A Mariana
Por ser la luz que ilumina mi corazón...
Tres meses habían pasado desde que compró aquel libro. Las vacaciones
se le revelaban como un momento propicio para continuar con su lectura. Había escogido
el lugar de descanso por excelencia, el otrora parque de su niñez.
Le gustaba sentarse bajo el cobijo del pirúl que de niño
recorría sin cesar. A la izquierda colocaría la guitarra y a la derecha el
libro. Estiraría sus piernas mientras aspiraba el aroma del árbol que le
brindaba cobijo. De pronto, recordó la vieja libreta donde escribía sus
pensamientos y los escarceos de canciones. La vida, la noche, la locura, la libertad
y el desamor, eran los temas recurrentes en sus composiciones.
Sacó aquella libreta que había forrado con recortes de
revistas musicales. Comenzó a hojear mientras sus ojos pasaban por las letras
en el papel; a la vez, su mente recordaba los momentos que lo habían llevado a
escribir. Se detuvo justo en la mitad del cuaderno, la piel se le enchinó; era
la canción que una noche de mayo había compuesto para Lili.
El reloj marcaba las 11 de la noche. Sus insistentes
movimientos en la cama le revelaron que no podría conciliar el suelo por
algunas horas. Estaba emocionado. Por primera vez había abrazado a Lili por
varios minutos, por primera vez había apoyado su cabeza en el hombro de la
mujer, por fin dejaba que el aroma a jazmín del cuello de ella lo invadiera,
despertando cada poro de su cuerpo, acelerando su corazón hasta el punto de
crisparle la mirada.
Lili lloraba. A Carlos le dolía verla así. No tuvo palabras
para consolarla y sólo atinó a extenderle los brazos y cubrirla en un abrazo
momentáneo pero que quedó tatuado en su corazón. Al llegar a casa, el muchacho
comenzó a reírse como loco; se aventó hacia el sillón de su improvisada sala,
estirándose al máximo. Guardó silencio al escuchar un ruidito que lo pasmó, era
su corazón. Por primera vez lo oía, por primera vez comenzaba a sentirse vivo.
Era jueves y la tarea, como pocas ocasiones, brillaba por su
ausencia. Optó por bañarse, cenar e ir a la cama. Quería estar radiante. El insomnio,
o la costumbre de las desveladas, venció la idea de descansar. Encendió la lámpara
que en un regreso a casa compró en los vagones del metro, estiró la mano para
alcanzar la libreta y la pluma de tantas batallas.

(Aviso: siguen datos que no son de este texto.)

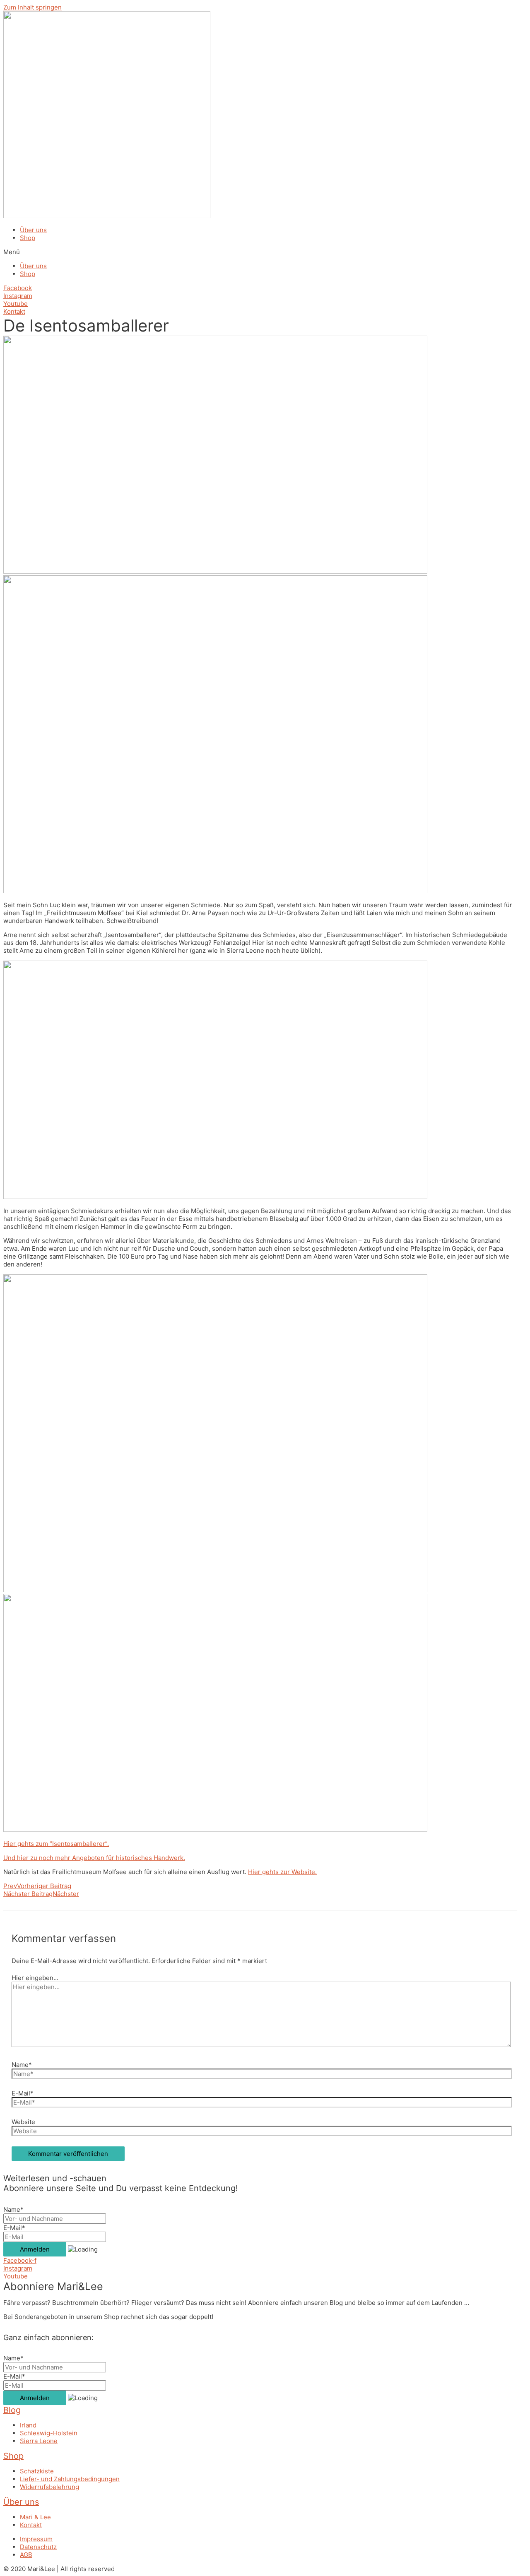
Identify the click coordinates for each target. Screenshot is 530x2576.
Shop (27, 238)
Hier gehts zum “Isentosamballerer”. (56, 1844)
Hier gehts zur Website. (282, 1872)
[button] (265, 252)
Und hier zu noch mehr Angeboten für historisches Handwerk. (94, 1858)
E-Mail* (23, 2093)
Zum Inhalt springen (32, 7)
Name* (22, 2065)
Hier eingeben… (35, 1978)
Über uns (33, 230)
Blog (12, 2410)
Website (23, 2122)
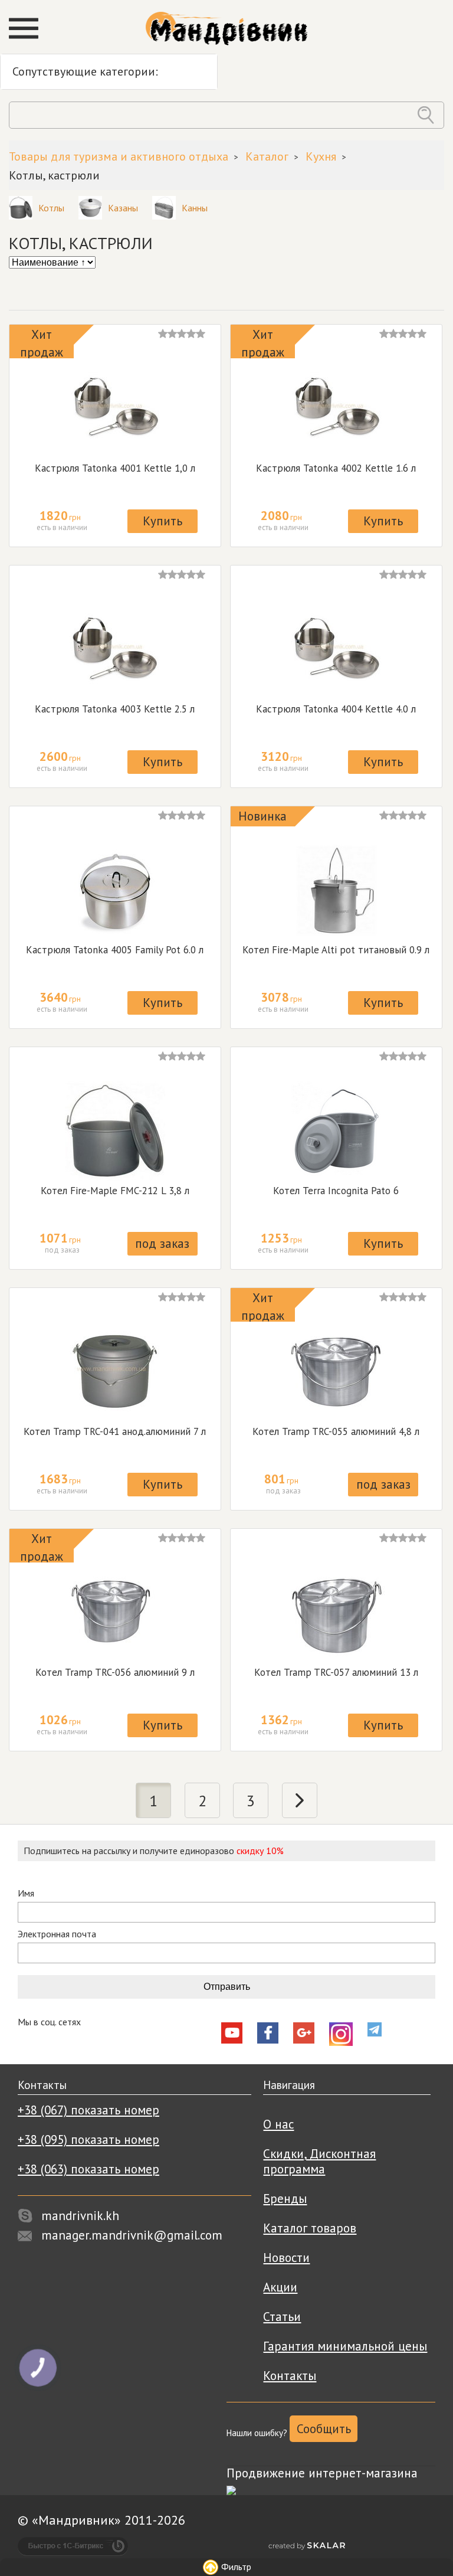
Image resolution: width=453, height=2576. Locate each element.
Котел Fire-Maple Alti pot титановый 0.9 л (335, 949)
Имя (26, 1893)
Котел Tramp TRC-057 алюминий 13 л (336, 1672)
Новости (286, 2258)
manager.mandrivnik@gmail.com (131, 2235)
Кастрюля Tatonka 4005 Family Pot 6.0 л (114, 949)
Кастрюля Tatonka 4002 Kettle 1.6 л (336, 468)
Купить (162, 521)
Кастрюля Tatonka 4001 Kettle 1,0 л (115, 468)
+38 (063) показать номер (88, 2169)
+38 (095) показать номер (88, 2139)
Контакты (289, 2376)
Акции (280, 2287)
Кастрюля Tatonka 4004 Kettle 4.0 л (336, 708)
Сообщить (324, 2429)
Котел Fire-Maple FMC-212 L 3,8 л (115, 1190)
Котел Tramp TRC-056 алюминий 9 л (115, 1672)
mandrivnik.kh (80, 2216)
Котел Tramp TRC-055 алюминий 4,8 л (335, 1431)
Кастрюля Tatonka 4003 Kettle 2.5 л (115, 708)
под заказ (162, 1243)
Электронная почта (57, 1934)
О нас (278, 2124)
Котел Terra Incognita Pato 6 (336, 1190)
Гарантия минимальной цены (345, 2346)
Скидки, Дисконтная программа (319, 2161)
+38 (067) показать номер (88, 2110)
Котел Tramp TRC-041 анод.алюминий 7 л (115, 1431)
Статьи (282, 2317)
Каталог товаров (309, 2228)
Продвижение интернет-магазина (322, 2473)
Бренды (285, 2198)
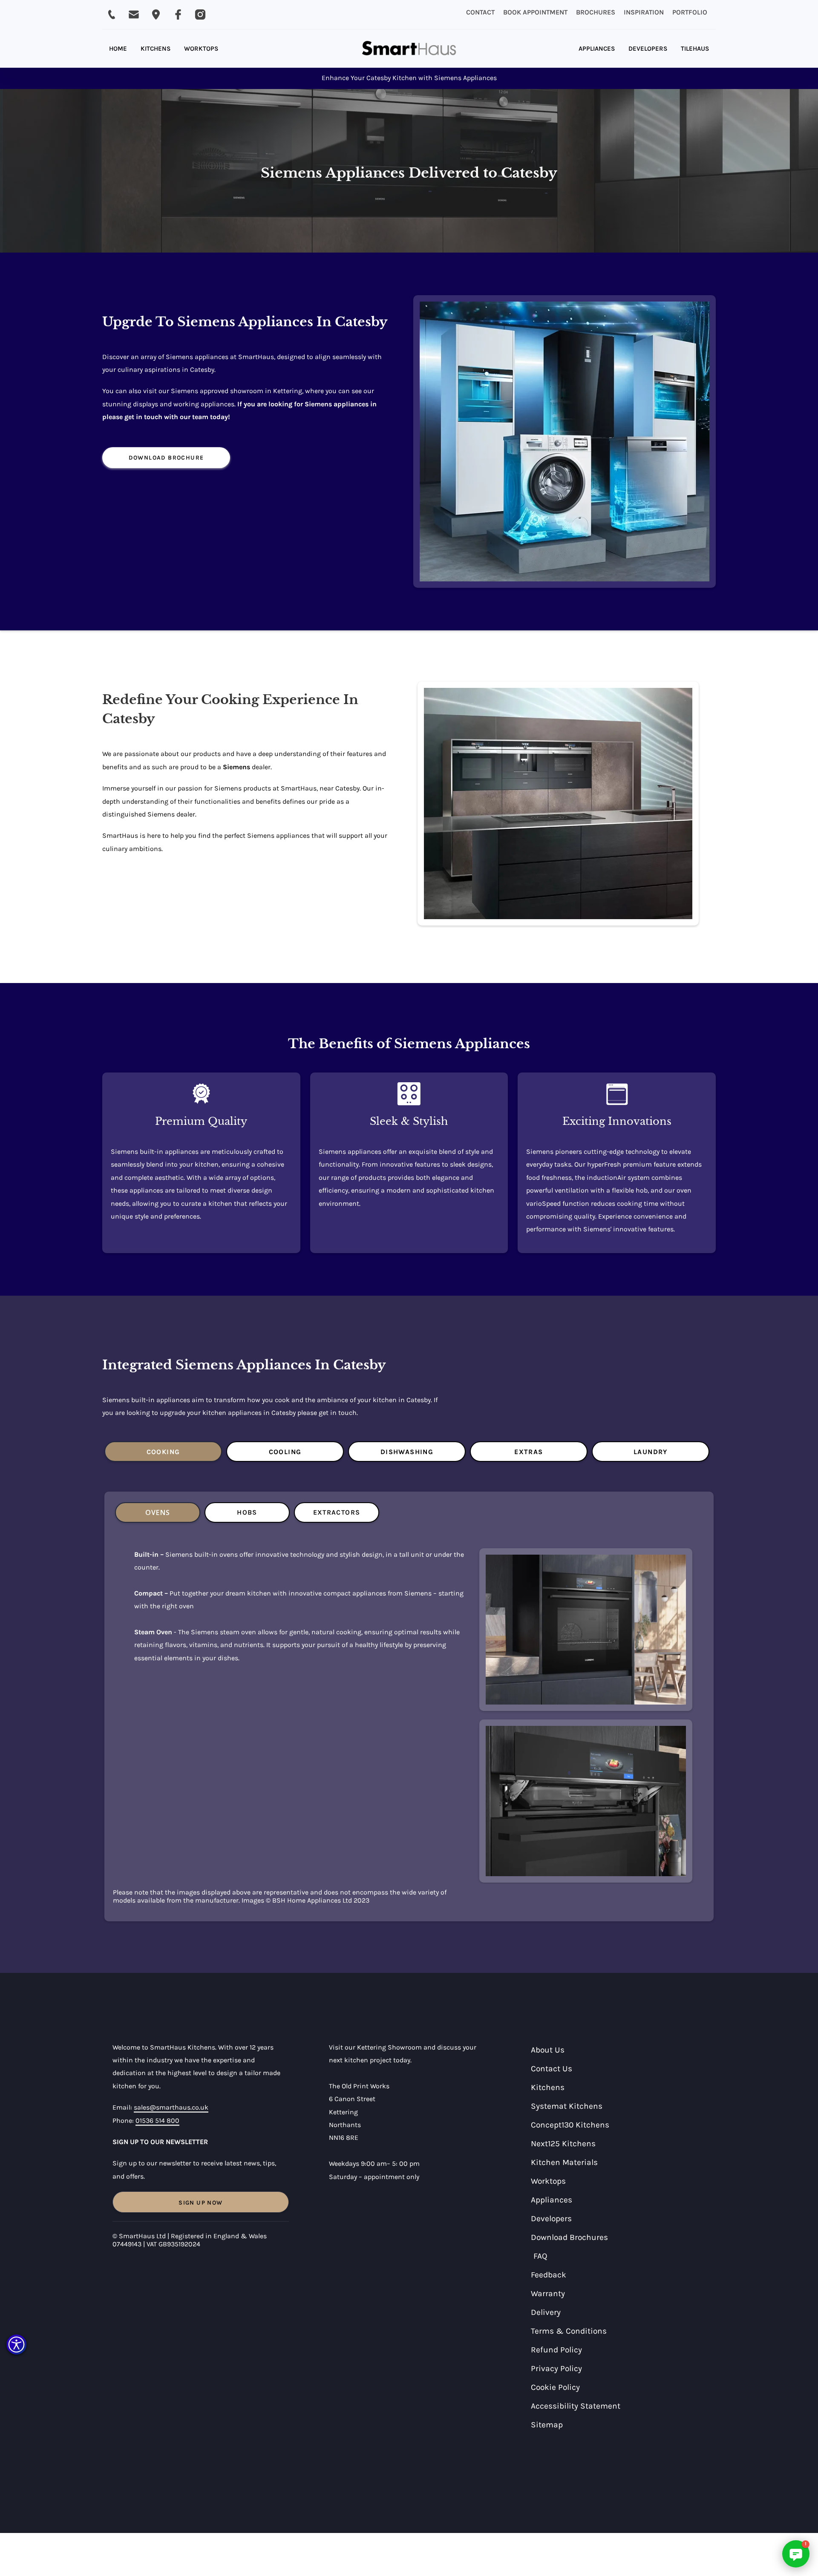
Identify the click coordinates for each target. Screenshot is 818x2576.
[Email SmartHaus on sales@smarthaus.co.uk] (133, 14)
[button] (16, 2344)
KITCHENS (155, 48)
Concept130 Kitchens (570, 2125)
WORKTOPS (201, 48)
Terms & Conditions (569, 2331)
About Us (548, 2050)
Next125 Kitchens (563, 2143)
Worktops (548, 2181)
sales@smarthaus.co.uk (171, 2107)
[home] (409, 48)
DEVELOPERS (647, 48)
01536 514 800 (157, 2120)
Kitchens (548, 2087)
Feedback (548, 2275)
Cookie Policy (555, 2387)
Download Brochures (569, 2237)
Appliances (551, 2200)
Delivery (546, 2312)
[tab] (163, 1451)
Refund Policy (556, 2350)
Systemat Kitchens (566, 2106)
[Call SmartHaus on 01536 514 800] (111, 14)
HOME (118, 48)
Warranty (548, 2293)
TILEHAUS (695, 48)
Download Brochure (166, 457)
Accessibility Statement (575, 2406)
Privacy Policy (556, 2368)
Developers (551, 2218)
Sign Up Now (200, 2202)
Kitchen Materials (564, 2162)
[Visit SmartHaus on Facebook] (178, 14)
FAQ (540, 2256)
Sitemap (547, 2424)
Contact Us (551, 2068)
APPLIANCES (597, 48)
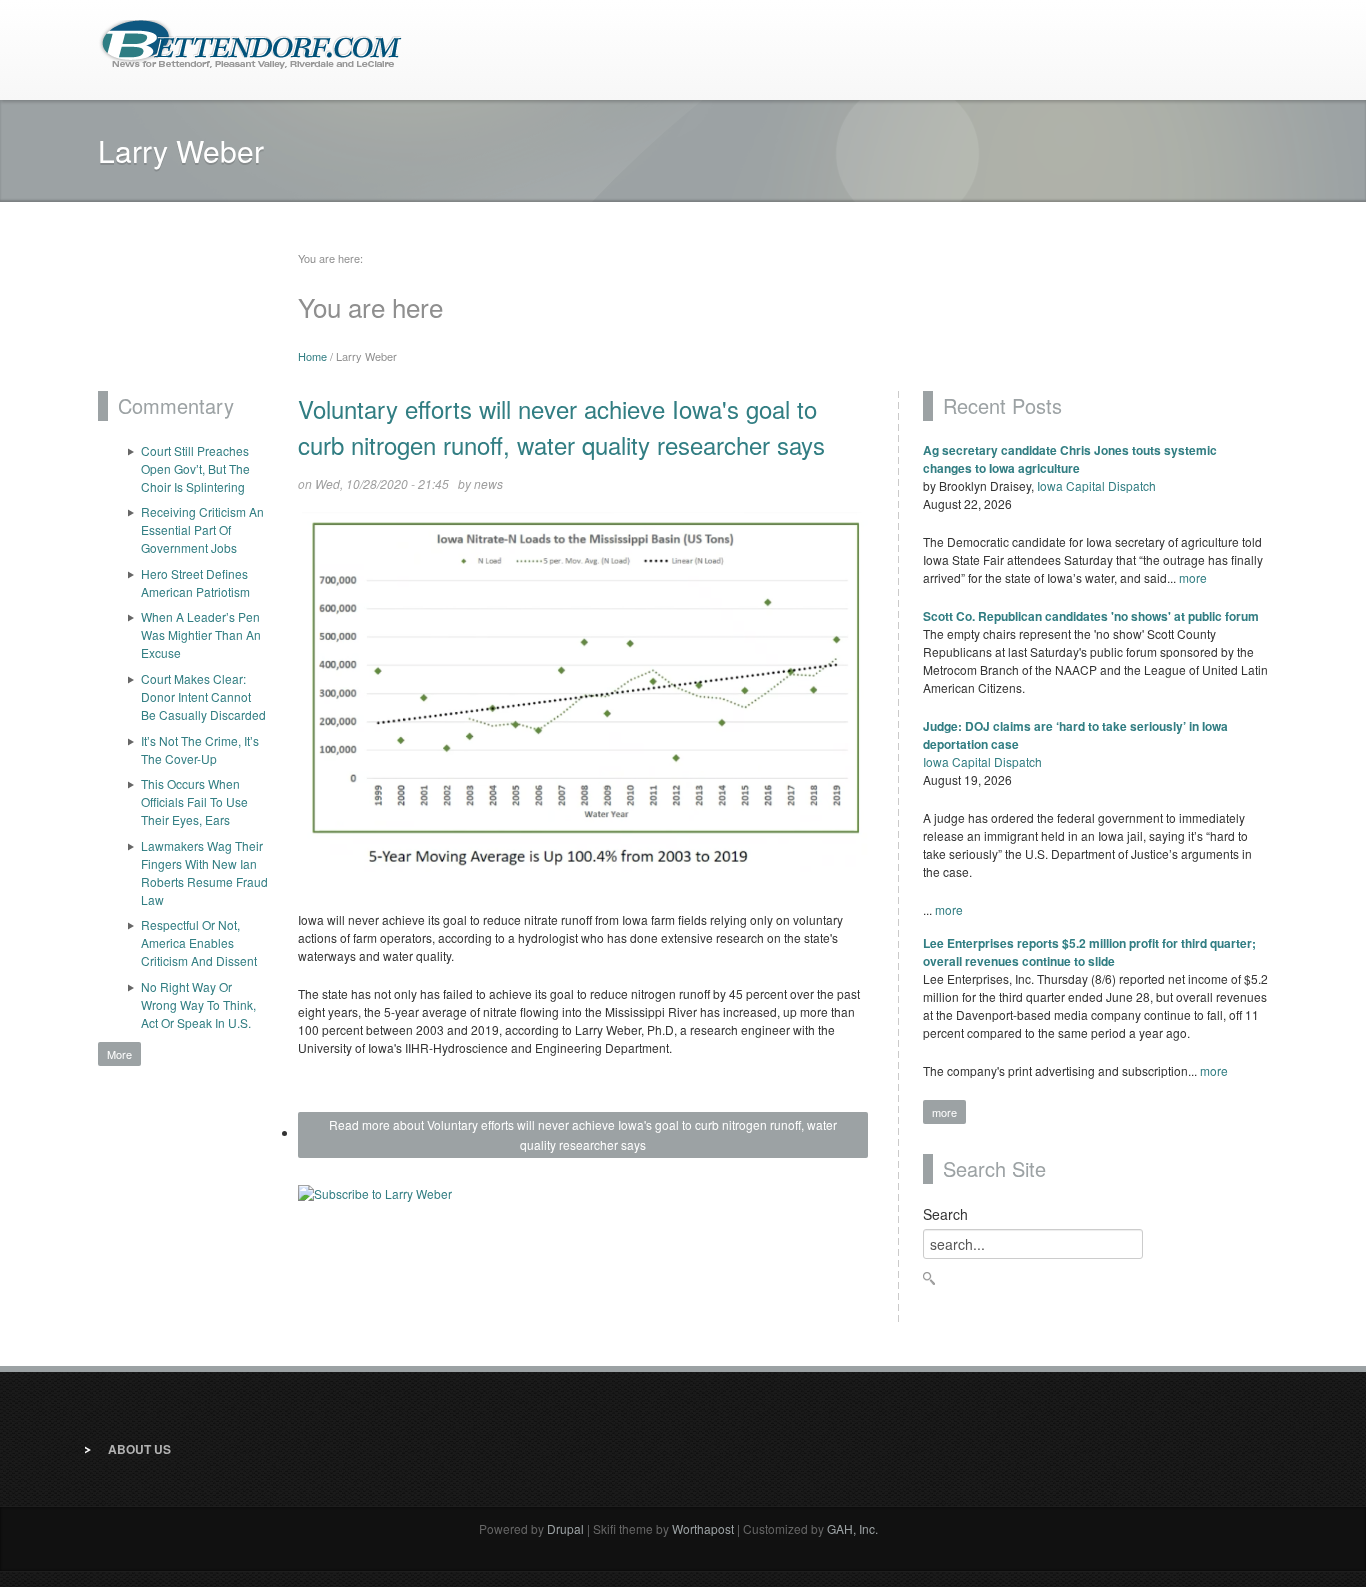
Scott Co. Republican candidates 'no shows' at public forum (1091, 616)
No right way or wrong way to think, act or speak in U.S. (198, 1004)
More (119, 1054)
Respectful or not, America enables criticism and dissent (199, 942)
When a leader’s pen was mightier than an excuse (201, 634)
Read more (583, 1134)
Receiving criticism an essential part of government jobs (202, 529)
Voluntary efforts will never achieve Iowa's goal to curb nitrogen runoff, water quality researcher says (561, 426)
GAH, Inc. (852, 1528)
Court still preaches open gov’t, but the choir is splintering (195, 468)
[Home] (250, 42)
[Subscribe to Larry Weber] (583, 1200)
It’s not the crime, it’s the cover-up (200, 749)
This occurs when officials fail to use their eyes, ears (194, 801)
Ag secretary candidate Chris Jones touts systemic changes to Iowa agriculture (1070, 459)
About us (139, 1449)
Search (945, 1214)
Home (312, 356)
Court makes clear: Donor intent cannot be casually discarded (203, 696)
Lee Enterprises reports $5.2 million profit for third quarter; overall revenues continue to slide (1089, 952)
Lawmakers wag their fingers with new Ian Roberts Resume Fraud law (204, 872)
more (1193, 577)
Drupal (565, 1528)
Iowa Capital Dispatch (1096, 485)
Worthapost (703, 1528)
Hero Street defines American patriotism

Su corazón seguía palpitando con tremenda intensidad. Poco a
poco se levantó, entre asustado y maravillado, para sentarse en el borde de la
cama y comenzar a escribir.
Las letras corrieron con soltura, las rimas no se le negaron
y, por primera vez en mucho tiempo, sacó su lado más romántico, aquel que pensó
extinto cuando Karla se marchó.
Carlos repitió:
Deja que en mis manos se grabe lo terso de tus brazos.
Deja que guarde el sol que esconde tu mirada
Y me refugie en la paz de tus ojos.
Deja que el tiempo transcurra,
Mientras tu voz se vuelve la canción que alegra mis mañanas.